Ever catch yourself saying something you swore you’d never hear yourself say, only to actually do it within earshot of pretty much everyone within a mile radius? If you’re the parent of a toddler, you most definitely have.
“You have to be gentle with the baby, sweetheart – ears aren’t supposed to detach from our heads.”
“Let’s say ‘bye-bye’ to the poo-poo! Ready? ‘Bye-bye, poo poo!’”
Ava is a toddler, a very precocious one at that. She is forever testing the boundaries of her charms, her ability to get what she wants from people, which is pretty much everything. And as all parents know, toddlers have a tendency to march to the beat of their own drums, listen only when they feel like it, and see every object that gets their attentions as theirs and only theirs so help me God I’ll scream and embarrass the living crap out of you, dad.
In other words, it’s not just “mine.” It’s mmmiiiiiinnnneeee!!
So I watched with great interest the other day on the Today Show, as Matt Lauer tried to conduct an interview with the family that was recently kicked off a Jet Blue flight after their daughter allegedly threw the mother of all tantrums. Lauer explained to the couple that a whopping 71% of Today Show viewers sided with the airline.
The couple, who look to be every bit the Tommy Hilfiger ad, had my sympathies from the start. I mean, you have to be a suspected terrorist, pissed drunk or, at the very least, Alec Baldwin to get kicked off of an airplane these days.
So there was the mother, trying to desperately answer Lauer’s questions with all the composure she could muster. There was the husband, taking on the usual husband role, which was to just sit there and not really say much of anything.
Then there were the kids. For them, they saw the lights, they saw the cameras – it was freaking go time. First came the squirming. The little girl was mesmerized by what I would assume was her own image in the in-studio monitors. What kid wouldn’t be amused by that? This was immediately followed by the little girl pushing her father’s face away with his every attempt at getting her to behave.

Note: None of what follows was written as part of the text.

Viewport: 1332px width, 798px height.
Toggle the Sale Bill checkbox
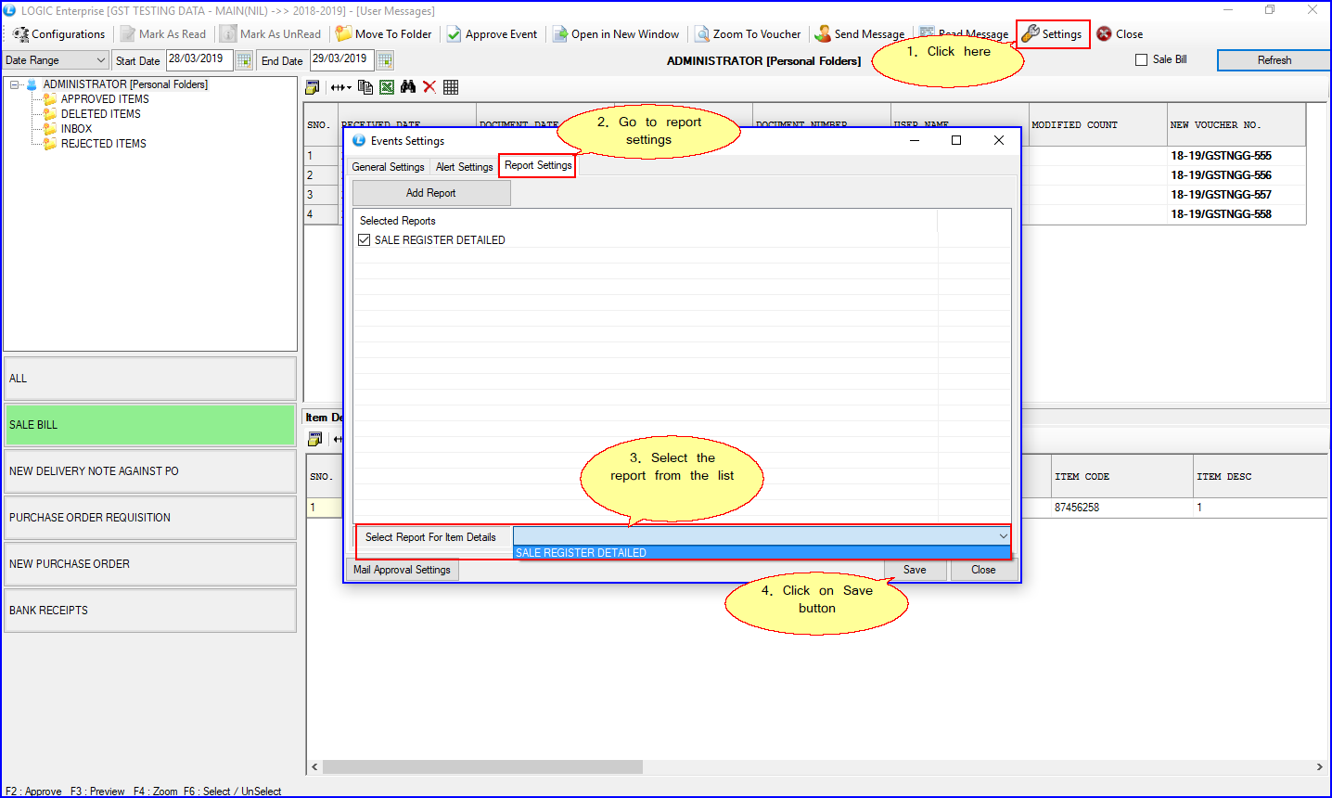pos(1142,59)
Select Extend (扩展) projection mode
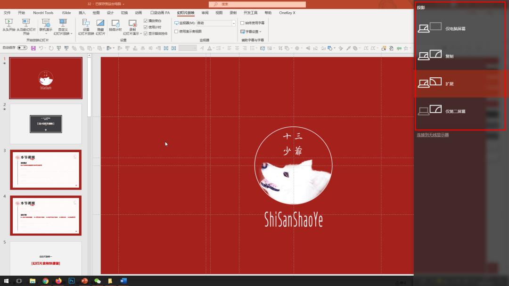509x286 pixels. tap(461, 84)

The father might not have said much, but the pained look on his face spoke volumes, the poor bastard. I could see in every forehead wrinkle and every neck vein what he desperately wanted to say through his fake smile gritted teeth: “Please for the love of everything holy, settle the hell down!”
Even the mother, in the midst of describing her family’s woe, needed to jump in with a “not now, sweetheart,” the way all mothers do when on the phone and their kid starts interrupting. Every attempt the parents made to get their daughter to settle down only escalated the situation. The very daughter that got them kicked off the plane was about to get them kicked off of the Today Show!
I wanted to laugh but I couldn’t. Instead I was transported back to the previous Sunday night at dinner, when Ava began running laps around nearby tables and nearly knocking over waiters balancing food trays in the process. Every effort to have her sit still was futile. I could almost hear the snide remarks from fellow patrons. They’re the voices inside a parent’s head in times like these.
Don’t they know how to control their kids? For Christ’s sake will someone not spank that child? That’s why the Chinese only have two children.
Its times like these I feel sorry for my parents; they had five boys to deal with. More often than not, as in my case, parents just have to deal with those embarrassing moments our kids can put us through.
I just hope I’m not the one getting grilled by Matt Lauer one day.